In order to enhance the heating process of water that is present in
the first section, it is advantageous if the wall which partly
encloses the first section is thermally connected to the heating
element. Also, it is advantageous if the first section is located
at a position which is above the heating element in a normal
operational position of the device. In that case, it is possible
for water flowing from the first section to fall directly on the
heating element, so that a most efficient steam generating process
is obtained, as the water supply from the first section is a
gradual water supply which only involves relatively small
quantities of water.
[0010] It is not necessary that a partition between the first
section and the second section of the space for containing water is
obtained by applying a wall as described hereinabove. For example,
it is also possible that a step is arranged in the shell, in
particular in a portion of the shell which is at the bottom in a
normal orientation of the device. When the bottom is held in an
inclined position with respect to the horizontal, two separate
sections which are each suitable for containing a quantity of water
may be distinguished, thus allowing overflow of water from one
section to another to take place at the top side of the step.

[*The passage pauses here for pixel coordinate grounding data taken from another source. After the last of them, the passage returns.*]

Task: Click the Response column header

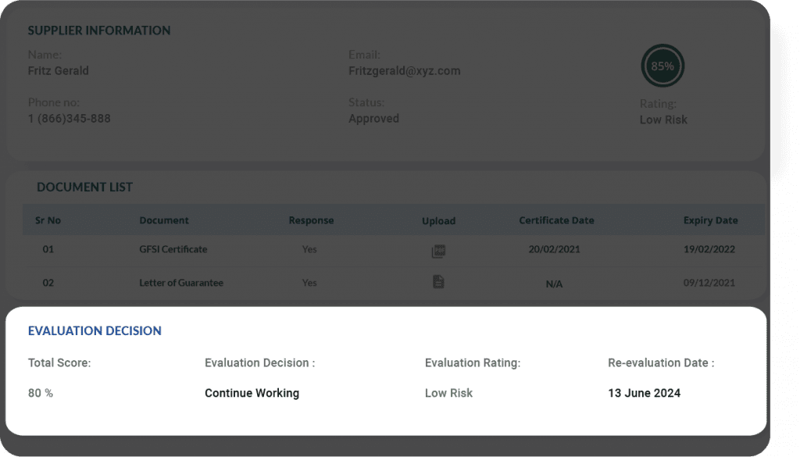Action: (311, 220)
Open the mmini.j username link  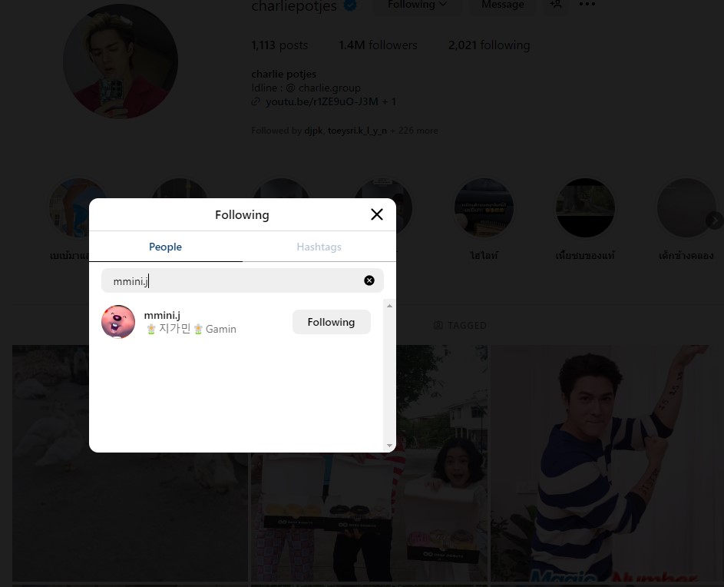pyautogui.click(x=162, y=315)
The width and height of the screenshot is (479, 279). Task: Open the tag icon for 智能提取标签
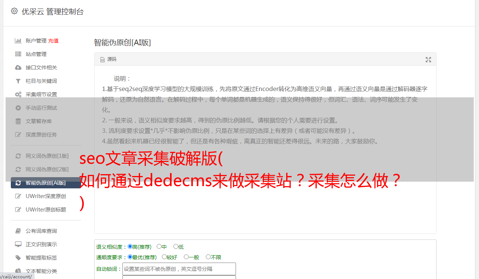point(18,258)
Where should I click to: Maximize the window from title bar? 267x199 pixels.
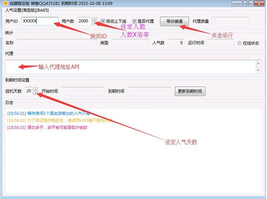248,4
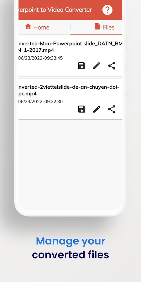Open the converted 2viettelslide-de-an-chuyen-doi file name
The height and width of the screenshot is (282, 141).
(69, 91)
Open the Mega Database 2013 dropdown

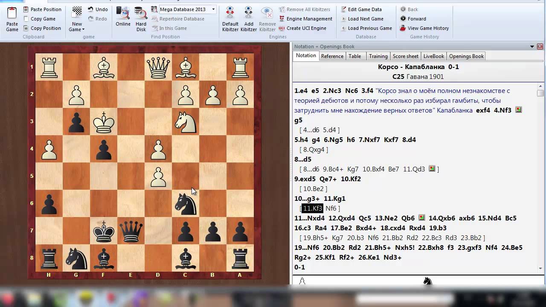click(213, 9)
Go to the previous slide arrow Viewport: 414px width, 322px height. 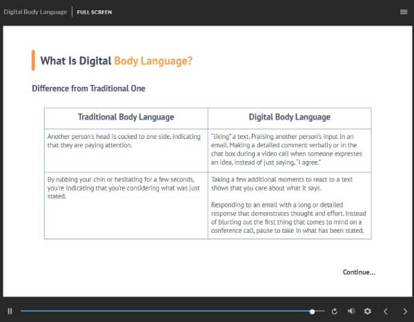[386, 312]
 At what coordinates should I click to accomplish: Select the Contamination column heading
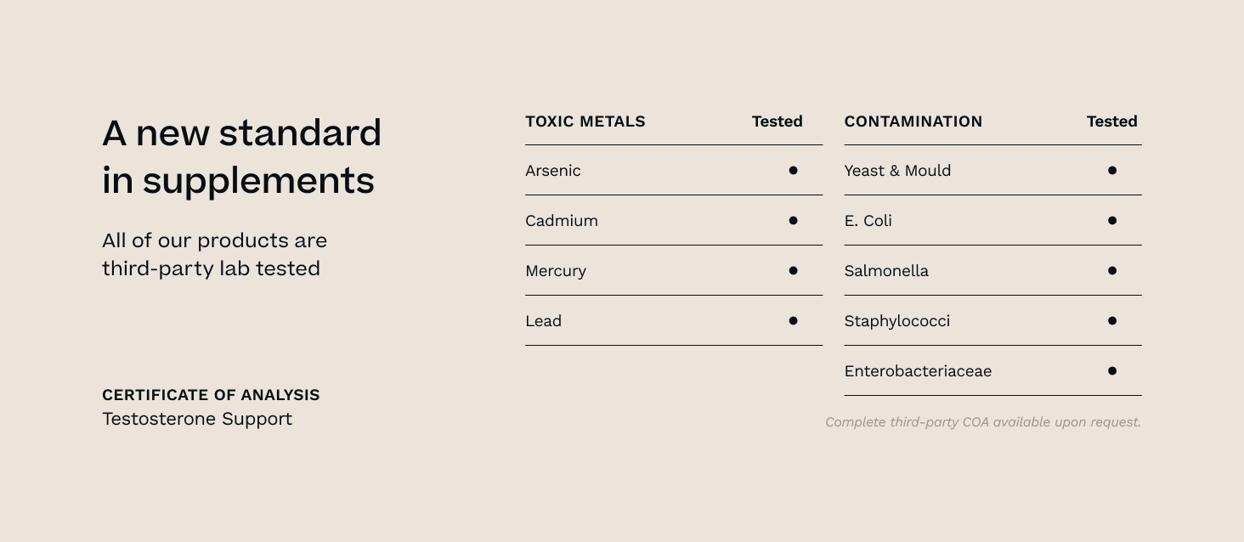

[0011] For the sake of completeness, it is noted that due to its
advantageous features, simple design and, if necessary, relatively
small dimensions, the device according to the present invention is
particularly suitable to be applied as a domestic steaming
device.
[0012] The present invention also relates to an assembly comprising
a water heating device of which a space for containing water is
divided into at least two sections as described in the foregoing,
and means for supplying water to said space. Operation of the water
supplying means may be controlled by means for sensing the water
level in the second section of the space of the water heating
device. In particular, when the water level in the second section
appears to be lower than a predetermined minimum water level, this
will be detected by the sensing and controlling means. At that
moment, the sensing and controlling means transmit a signal for
operating the water supplying means. As a result, water is supplied
to the space of the water heating device, the water being first
received in the first section of the space. Water is supplied to
the second section of the space as soon as overflow of water from
the first section takes place. The operation of the water supplying
means is terminated as soon as the water level in the second
section is at least at the predetermined level.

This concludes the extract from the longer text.